### WORK ORDER
Answer these from the notes on congressional statistics:
(a) What does current House rules say about whether the Speaker of the House must vote in "ordinary legislative proceedings"?
(b) Leadership and ideology scores are not displayed for Members of Congress who introduced fewer than how many bills?
(c) Which Congress was the first term for sophomores?

### TEXT PROVIDED
Content starts
The Speaker’s Votes: Missed votes are not computed for the Speaker of the House. According to current House rules, the Speaker of the House is not required to vote in “ordinary legislative proceedings.” In practice this means the Speaker of the House rarely votes but is not considered absent.

Leadership/Ideology: The leadership and ideology scores are not displayed for Members of Congress who introduced fewer than 10 bills, or, for ideology, for Members of Congress that have a low leadership score, as there is usually not enough data in these cases to compute reliable leadership and ideology statistics.

Missing Bills: We exclude bills from some statistics where the sponsor’s original intent is not in the final bill because the bill’s text was replaced in whole with unrelated provisions (i.e. it became a vehicle for passage of unrelated provisions).

Ranking Members (RkMembs): The chair of a committee is always selected from the political party that holds the most seats in the chamber, called the “majority party”. The “ranking member” (sometimes “RkMembs”) is the title given to the senior-most member of the committee not in the majority party.

Freshmen/Sophomores: Freshmen and sophomores are Members of Congress whose first term (in the same chamber at the end of 2015) was the 114th Congress (freshmen) or 113th (sophomores). Members of Congress who took office within the last few months of a Congress are considered freshmen in the next Congress as well.
Content ends
### SOURCE MATERIAL
Content starts
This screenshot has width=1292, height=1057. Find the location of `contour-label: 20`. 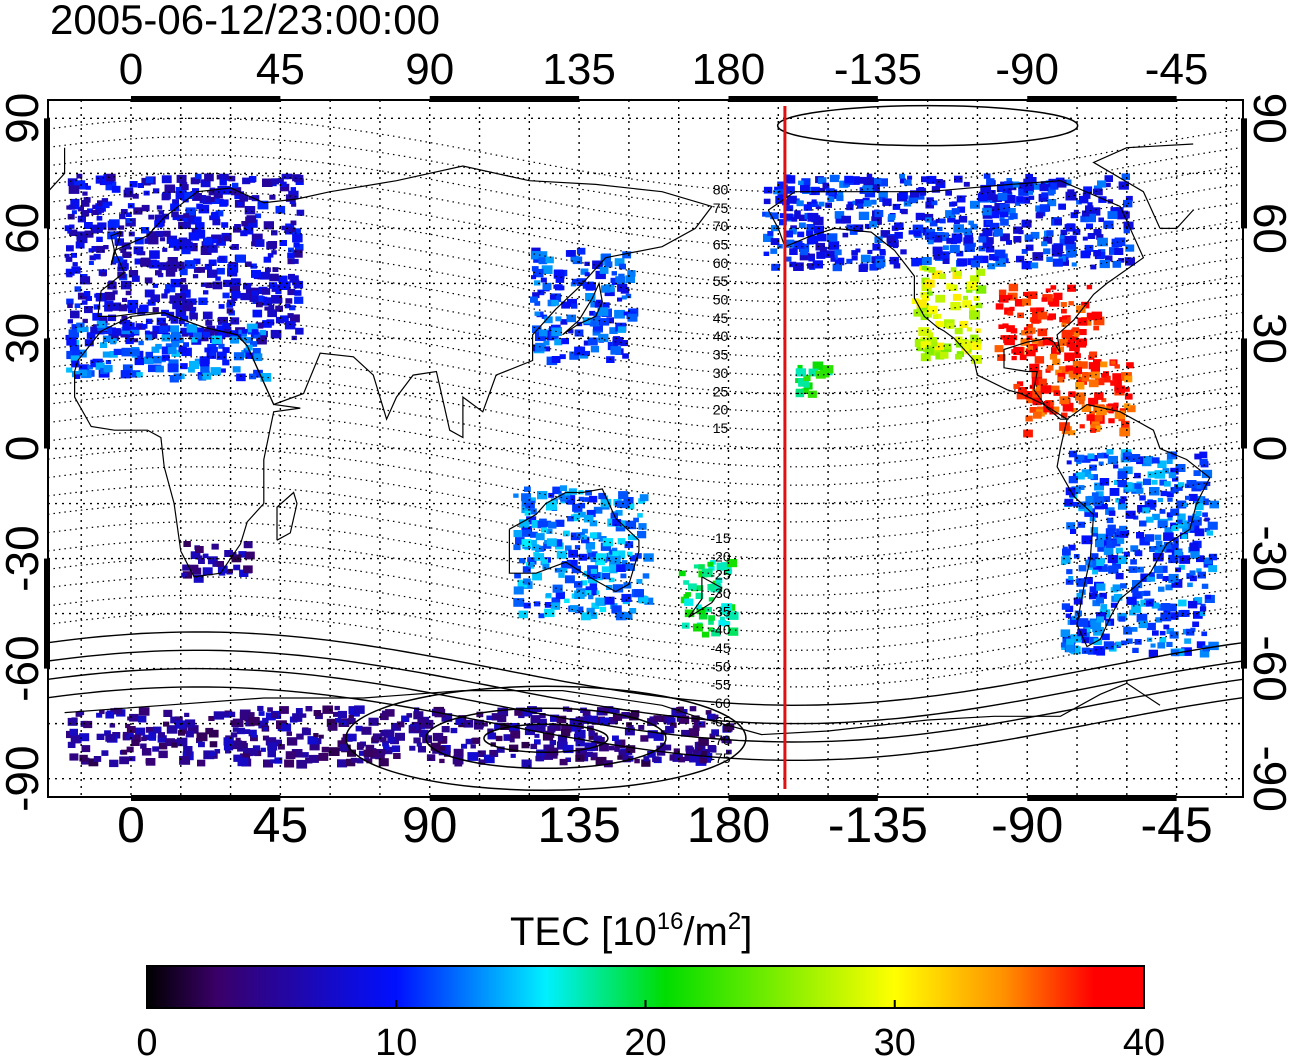

contour-label: 20 is located at coordinates (721, 410).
Content ends
### SOLUTION BELOW
(a) The Speaker is not required to vote in them.
(b) 10 bills.
(c) The 113th Congress.